4. The lateral flow device of claim 1 wherein the self-sealing test sample port and the self-sealing test reagent port comprises four or more radial plastic leaves.

5. The lateral flow device of claim 1 wherein the test sample well is formed as part of the tilting frame.

6. The lateral flow device of claim 1 wherein the test reagent well is formed as part of the tilting frame.

7. The lateral flow device of claim 1 further comprising a vertical channel for locking the test reagent well.

8. The lateral flow device of claim 1 wherein the self-sealing test sample port is sufficiently designed to contain the test sample within the device.

9. The lateral flow device of claim 1 wherein the self-sealing test reagent port is sufficiently designed to contain the test reagent within the device.

10. A lateral flow device comprising:

a tubular hollow housing having a proximal end, a distal end, and a longitudinal axis therebetween sufficiently designed to hold a lateral flow test strip;

a first plug sufficiently designed to seal the distal end of the tubular hollow housing; and

a second plug sufficiently designed to seal the proximal end of the tubular housing, wherein the second plug includes an armature extension comprising: a sample well and micro-filter sufficiently designed to accept and filter components of a test sample; and a cut out open area sufficiently designed to deliver components of a test reagent onto the lateral flow test strip.

11. The lateral flow device of claim 10 wherein the tubular hollow housing is fabricated from a clear polymer.

12. The lateral flow device of claim 10 wherein the tubular hollow housing includes a self-sealing test sample port and a self-sealing test reagent port.

13. The lateral flow device of claim 12 wherein the self-sealing test reagent port is sufficiently designed to dispense the test reagent within the cut out open area of the armature extension, the cut out open area directly overlaying a test reagent absorbent pad on the lateral flow test strip.

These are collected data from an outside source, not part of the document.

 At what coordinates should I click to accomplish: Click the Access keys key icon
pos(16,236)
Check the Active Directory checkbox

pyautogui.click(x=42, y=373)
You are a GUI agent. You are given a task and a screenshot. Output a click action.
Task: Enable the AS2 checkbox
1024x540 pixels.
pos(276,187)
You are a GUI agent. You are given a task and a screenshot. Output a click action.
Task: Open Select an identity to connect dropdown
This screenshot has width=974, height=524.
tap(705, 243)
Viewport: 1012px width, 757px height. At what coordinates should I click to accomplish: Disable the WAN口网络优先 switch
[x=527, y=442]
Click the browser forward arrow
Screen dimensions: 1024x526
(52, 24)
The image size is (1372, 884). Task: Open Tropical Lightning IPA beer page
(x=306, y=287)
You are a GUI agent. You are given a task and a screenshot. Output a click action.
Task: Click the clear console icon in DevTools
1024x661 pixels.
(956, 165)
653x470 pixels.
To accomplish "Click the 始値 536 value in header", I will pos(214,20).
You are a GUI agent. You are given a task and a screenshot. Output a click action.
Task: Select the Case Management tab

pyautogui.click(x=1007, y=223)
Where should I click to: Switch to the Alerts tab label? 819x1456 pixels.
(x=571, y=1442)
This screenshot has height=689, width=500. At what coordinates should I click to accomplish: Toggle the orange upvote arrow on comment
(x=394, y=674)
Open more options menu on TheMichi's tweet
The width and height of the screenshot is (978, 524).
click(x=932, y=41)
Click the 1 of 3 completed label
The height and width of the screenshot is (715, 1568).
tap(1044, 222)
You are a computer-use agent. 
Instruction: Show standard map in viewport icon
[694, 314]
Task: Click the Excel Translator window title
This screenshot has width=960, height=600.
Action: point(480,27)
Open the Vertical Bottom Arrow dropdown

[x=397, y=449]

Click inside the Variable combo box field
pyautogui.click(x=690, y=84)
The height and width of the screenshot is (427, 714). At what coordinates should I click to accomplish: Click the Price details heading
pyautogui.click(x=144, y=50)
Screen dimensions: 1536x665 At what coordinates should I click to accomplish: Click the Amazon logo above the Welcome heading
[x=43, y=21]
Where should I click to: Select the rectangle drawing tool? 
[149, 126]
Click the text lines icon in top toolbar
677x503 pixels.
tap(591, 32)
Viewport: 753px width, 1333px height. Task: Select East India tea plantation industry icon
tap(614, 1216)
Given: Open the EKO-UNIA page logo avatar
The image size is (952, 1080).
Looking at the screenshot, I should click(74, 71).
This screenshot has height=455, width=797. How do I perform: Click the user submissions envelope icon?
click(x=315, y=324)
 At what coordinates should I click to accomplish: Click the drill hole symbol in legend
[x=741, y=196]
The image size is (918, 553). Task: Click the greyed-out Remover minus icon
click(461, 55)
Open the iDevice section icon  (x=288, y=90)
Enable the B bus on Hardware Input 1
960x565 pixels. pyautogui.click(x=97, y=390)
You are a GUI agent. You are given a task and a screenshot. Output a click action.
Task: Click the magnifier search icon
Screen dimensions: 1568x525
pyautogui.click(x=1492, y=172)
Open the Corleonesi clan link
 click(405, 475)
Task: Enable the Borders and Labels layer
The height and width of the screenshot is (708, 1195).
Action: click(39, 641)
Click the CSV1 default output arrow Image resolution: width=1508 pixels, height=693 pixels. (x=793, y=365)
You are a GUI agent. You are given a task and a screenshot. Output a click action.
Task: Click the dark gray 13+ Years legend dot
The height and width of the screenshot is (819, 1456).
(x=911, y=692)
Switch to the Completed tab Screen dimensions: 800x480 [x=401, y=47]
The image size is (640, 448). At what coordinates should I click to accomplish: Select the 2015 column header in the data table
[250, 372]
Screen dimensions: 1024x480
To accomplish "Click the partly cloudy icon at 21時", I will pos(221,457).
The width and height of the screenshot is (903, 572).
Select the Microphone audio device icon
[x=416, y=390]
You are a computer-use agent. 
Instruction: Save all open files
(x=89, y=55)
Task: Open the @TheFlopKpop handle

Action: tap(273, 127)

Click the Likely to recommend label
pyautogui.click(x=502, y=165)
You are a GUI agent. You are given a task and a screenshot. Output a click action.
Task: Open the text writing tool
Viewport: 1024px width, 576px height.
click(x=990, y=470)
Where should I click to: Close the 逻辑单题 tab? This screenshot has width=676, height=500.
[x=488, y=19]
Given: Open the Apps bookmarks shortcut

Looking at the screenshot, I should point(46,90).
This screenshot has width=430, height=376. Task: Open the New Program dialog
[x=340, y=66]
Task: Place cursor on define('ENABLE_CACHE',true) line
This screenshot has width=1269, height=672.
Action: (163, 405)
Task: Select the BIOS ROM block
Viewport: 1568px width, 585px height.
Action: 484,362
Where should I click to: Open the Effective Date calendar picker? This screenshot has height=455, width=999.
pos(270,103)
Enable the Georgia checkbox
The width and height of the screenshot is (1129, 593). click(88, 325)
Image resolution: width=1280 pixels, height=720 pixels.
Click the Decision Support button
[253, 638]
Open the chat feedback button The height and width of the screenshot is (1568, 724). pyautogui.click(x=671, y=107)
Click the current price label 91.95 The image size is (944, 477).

14. The lateral flow device of claim 12 wherein the self-sealing test sample port is sufficiently designed to dispense the test sample into the sample well and micro-filter, the sample well and micro-filter directly overlaying a nitrocellulose coated area on the lateral flow test strip.

15. A method for testing a sample comprising:

providing a lateral flow device sufficiently designed to hold a test strip;

dispensing a measured amount of the sample through a self-sealing sample port of the lateral flow device and into a sample well of the lateral flow device, wherein the sample is composed of a fluid specimen, and wherein the measured amount is about 200 microliters or less;

wetting the test strip with the fluid specimen component of the sample; and

dispensing up to about 200 microliters of a test reagent after a specified period of time through a self-sealing test reagent port of the lateral flow device such that the test reagent wets the test strip, wherein the test reagent flows laterally through the test strip causing analytes in the sample to flow in a direction of at least one test area and a control area on the test strip.

16. The method of claim 15 wherein the sample well includes a filter insert sufficiently designed to accept and filter cells, debris and interfering substances from the fluid specimen of the sample.

17. The method of claim 15 wherein the lateral flow device further includes a test reagent well overlaying the test strip, the test reagent well sufficiently designed to accept components of the test reagent prior to wetting the test strip.

18. The method of claim 17 wherein the test reagent wets the test strip after pressing the test reagent well against the test strip.

19. The method of claim 16 wherein the lateral flow device further includes an armature extension comprising a cut out open area sufficiently designed to dispense the test reagent onto the test strip to wet the test strip.

20. The method of claim 19 wherein the fluid specimen component of the sample wets the test strip after moving the armature extension against the test strip.